__To do__.
Report each line below that carries the word "agent".

(Task input)

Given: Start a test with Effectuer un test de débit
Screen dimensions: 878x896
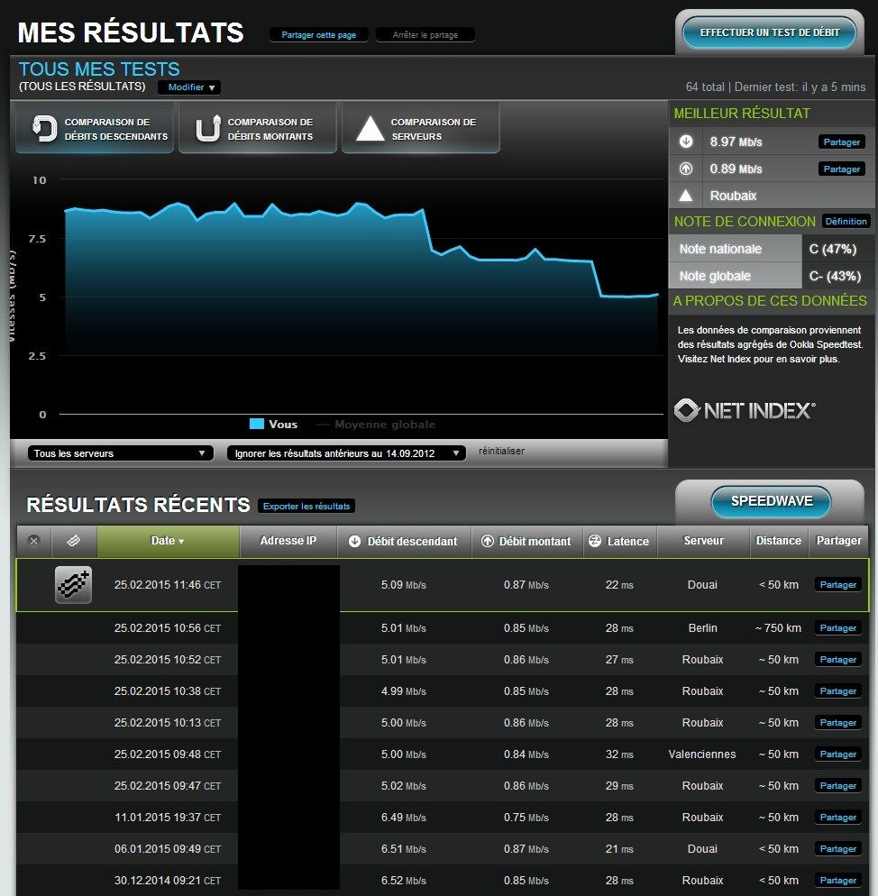Looking at the screenshot, I should tap(770, 32).
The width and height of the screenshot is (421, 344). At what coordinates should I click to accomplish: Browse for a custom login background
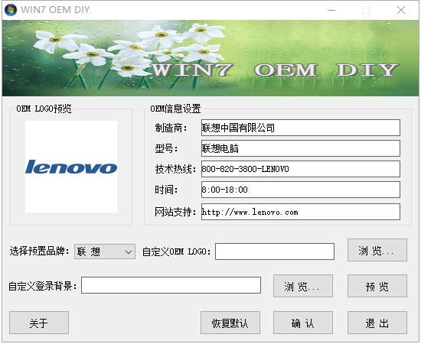[x=303, y=286]
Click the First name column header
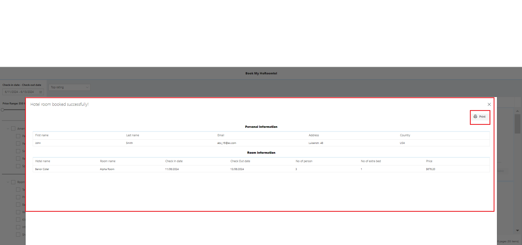The image size is (522, 245). 42,135
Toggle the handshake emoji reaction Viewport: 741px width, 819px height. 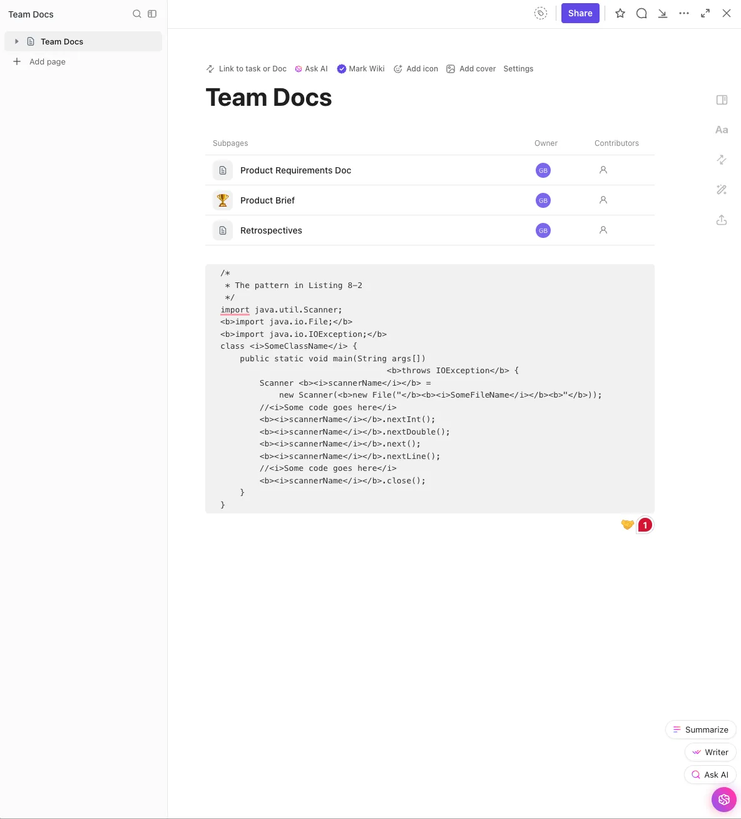click(628, 525)
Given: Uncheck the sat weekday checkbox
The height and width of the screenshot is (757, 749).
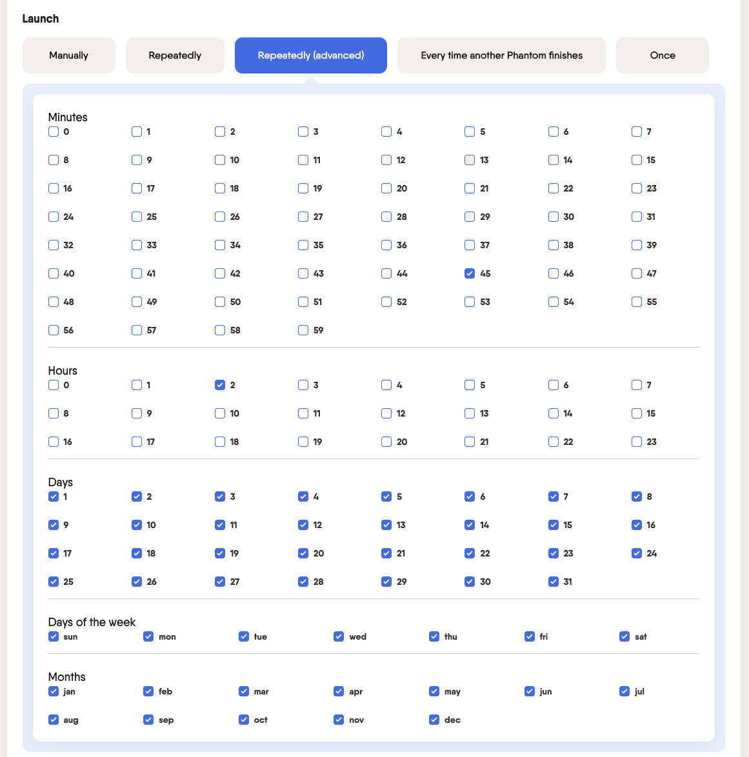Looking at the screenshot, I should tap(624, 636).
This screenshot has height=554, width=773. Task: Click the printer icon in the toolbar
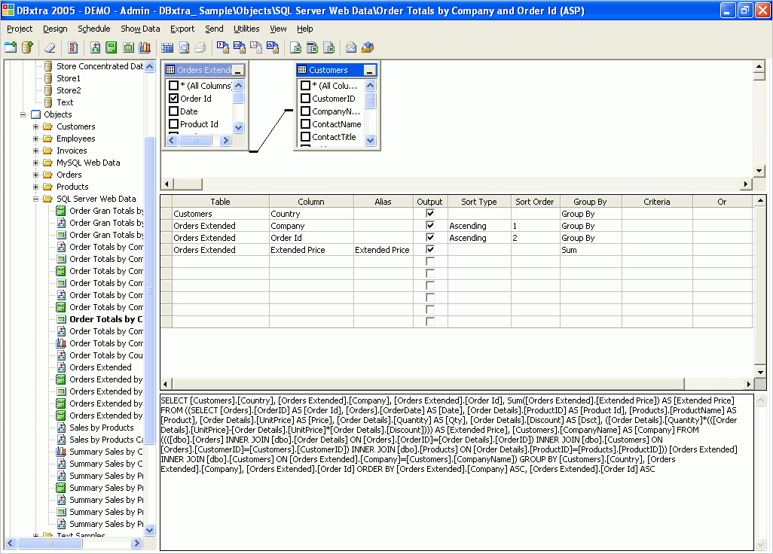(200, 47)
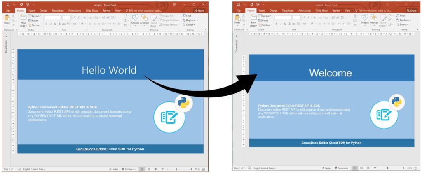Open the Insert tab in the sample window
The height and width of the screenshot is (173, 422).
[x=32, y=11]
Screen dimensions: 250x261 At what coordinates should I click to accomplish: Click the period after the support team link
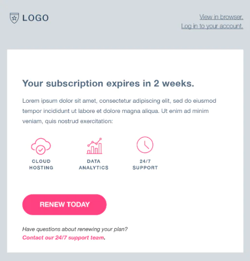(105, 239)
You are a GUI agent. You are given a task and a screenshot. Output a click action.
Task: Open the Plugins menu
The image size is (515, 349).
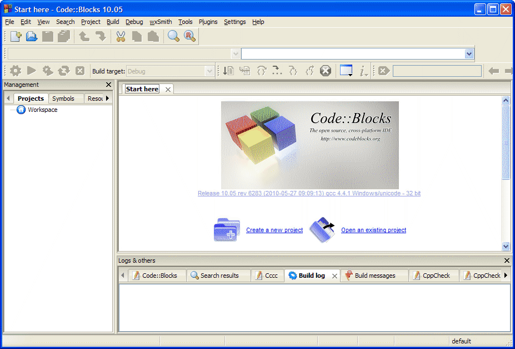click(208, 22)
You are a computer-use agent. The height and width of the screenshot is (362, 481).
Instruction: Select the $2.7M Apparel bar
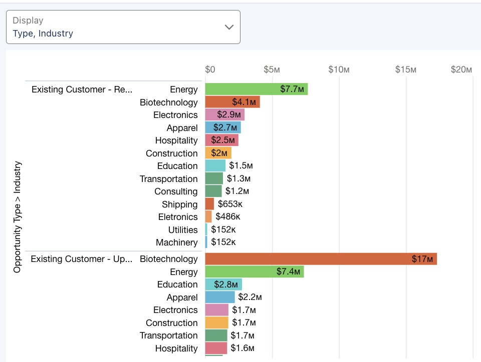pyautogui.click(x=223, y=128)
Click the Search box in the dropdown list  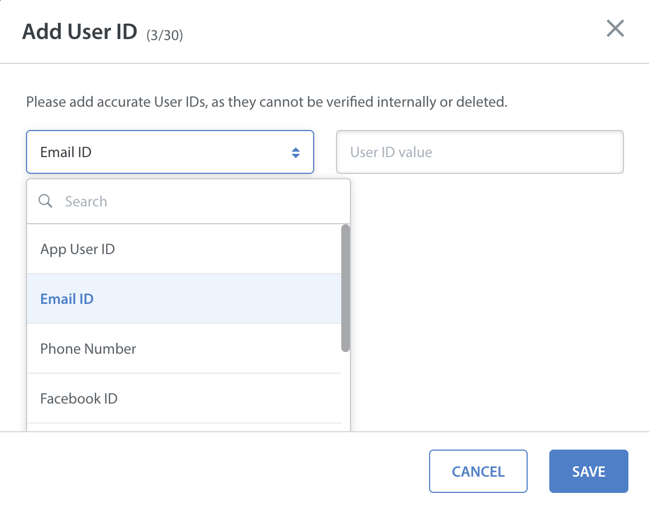click(200, 202)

(End Task input)

__Exercise response__.
You are a GUI agent. You are given a task and a screenshot. Output a click action.
You are a computer-use agent. The height and width of the screenshot is (362, 481).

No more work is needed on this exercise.